Because while Facebook and other social media sites are often associated with
it, I'd say things like Google search and ad networks have encouraged it just
as much.

------
sweetheart
I didn't think I'd live to see the day people are upset with Facebook for not
having more influence in the content they see. I understand the reasoning, and
know it's not that simple, but still, it just sounds so backwards

------
Mikeb85
Nor should they.

The problem is that, to judge something as 'fake', an authority needs to deem
what is 'real'. And abuse of authority never happens, right? Banning fake news
is akin to state censorship, since ultimately the one making the penalties
(the state) gets to decide what 'fake news' actually is.

------
gerbilly
If you want to avoid fake news, why not pay for real news?

Buy a subscription to the NY Times, or any other of the major newspapers or
newsmagazines.[1]

Did you know the journalism industry is in a tailspin, and many professional
reporters can't find jobs because people feel they can find the same
information for free from blogs and on facebook?

Newspapers aren't perfect, and bias in unavoidable, _but_ I don't see too many
blogs paying copyeditors and fact checkers to double check their work.

The good newspapers also take responsibility for their work and protect their
sources.

I find it sad that as a society we are abandoning the press, which is an
important check and balance on the other institutions in society.

Instead we prefer our dopamine squirts from swiping our facebook feeds on our
phones, and being fed targeted stories that confirm our biases.

I find it a sad irony that a generation who often likes to sneer at older
industries, and disrupt them, thinks they have replaced the free press with
something 'better' just because it is delivered via a cellphone.

They are mistaking the medium for the message.
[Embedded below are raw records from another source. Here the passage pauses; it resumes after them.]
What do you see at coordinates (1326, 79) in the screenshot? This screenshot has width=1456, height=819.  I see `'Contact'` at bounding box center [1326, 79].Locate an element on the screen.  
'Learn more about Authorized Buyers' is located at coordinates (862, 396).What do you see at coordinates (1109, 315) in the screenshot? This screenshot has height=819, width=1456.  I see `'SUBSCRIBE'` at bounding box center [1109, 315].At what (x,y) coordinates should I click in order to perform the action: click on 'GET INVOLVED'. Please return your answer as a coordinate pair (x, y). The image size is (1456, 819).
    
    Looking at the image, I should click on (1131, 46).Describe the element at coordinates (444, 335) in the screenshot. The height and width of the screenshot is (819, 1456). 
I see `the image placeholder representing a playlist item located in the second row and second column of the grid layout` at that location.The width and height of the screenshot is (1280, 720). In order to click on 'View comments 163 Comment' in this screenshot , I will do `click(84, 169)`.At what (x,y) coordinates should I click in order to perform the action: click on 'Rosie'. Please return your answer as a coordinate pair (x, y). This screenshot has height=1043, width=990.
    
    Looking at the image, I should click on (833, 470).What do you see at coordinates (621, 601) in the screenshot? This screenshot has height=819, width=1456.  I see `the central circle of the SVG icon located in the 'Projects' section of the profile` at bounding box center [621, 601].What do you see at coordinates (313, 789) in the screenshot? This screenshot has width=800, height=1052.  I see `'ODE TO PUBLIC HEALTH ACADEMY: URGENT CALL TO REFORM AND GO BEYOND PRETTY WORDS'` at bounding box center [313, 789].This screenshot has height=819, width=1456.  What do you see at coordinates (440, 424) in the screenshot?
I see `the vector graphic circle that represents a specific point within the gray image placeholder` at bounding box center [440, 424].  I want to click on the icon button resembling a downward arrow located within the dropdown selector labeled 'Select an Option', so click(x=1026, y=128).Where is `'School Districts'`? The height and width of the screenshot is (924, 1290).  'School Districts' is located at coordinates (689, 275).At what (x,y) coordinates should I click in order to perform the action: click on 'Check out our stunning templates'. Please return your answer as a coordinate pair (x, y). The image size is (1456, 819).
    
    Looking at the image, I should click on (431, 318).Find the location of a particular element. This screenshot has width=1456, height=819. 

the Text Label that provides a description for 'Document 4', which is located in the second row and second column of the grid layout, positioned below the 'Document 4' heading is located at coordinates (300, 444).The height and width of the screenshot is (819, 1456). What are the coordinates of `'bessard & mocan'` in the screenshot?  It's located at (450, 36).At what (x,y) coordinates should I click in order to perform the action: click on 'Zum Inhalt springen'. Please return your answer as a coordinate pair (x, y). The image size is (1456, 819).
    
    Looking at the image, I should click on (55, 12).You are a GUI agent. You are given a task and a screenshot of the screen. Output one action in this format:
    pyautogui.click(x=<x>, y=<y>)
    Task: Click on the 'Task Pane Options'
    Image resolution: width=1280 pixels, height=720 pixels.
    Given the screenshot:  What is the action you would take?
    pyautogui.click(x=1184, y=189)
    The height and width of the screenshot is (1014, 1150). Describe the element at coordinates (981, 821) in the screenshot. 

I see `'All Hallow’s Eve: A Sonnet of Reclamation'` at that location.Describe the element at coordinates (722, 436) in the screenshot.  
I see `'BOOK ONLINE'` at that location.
The information quality is
lower, but if it feels new and shiny, it must be better right?...

[1] Yes I know most of these sources offer their content for free online, but
I'm suggesting to pay for it anyway. You know support them before they
disappear completely.

------
jlebrech
One man's fake news is another man's "I knew it."

------
skdotdan
So, Facebook won't censor?

------
_rpd
> “It’s not always clear what is fake and what isn’t,” [Zuckerberg] continued.
> “A lot of what people are calling fake news are just opinions that people
> disagree with.”

> This is just the latest in a long string of recent responses to the issue
> that shirk responsibility for the content that users consume and share on
> Facebook.

It really isn't. This is the core issue.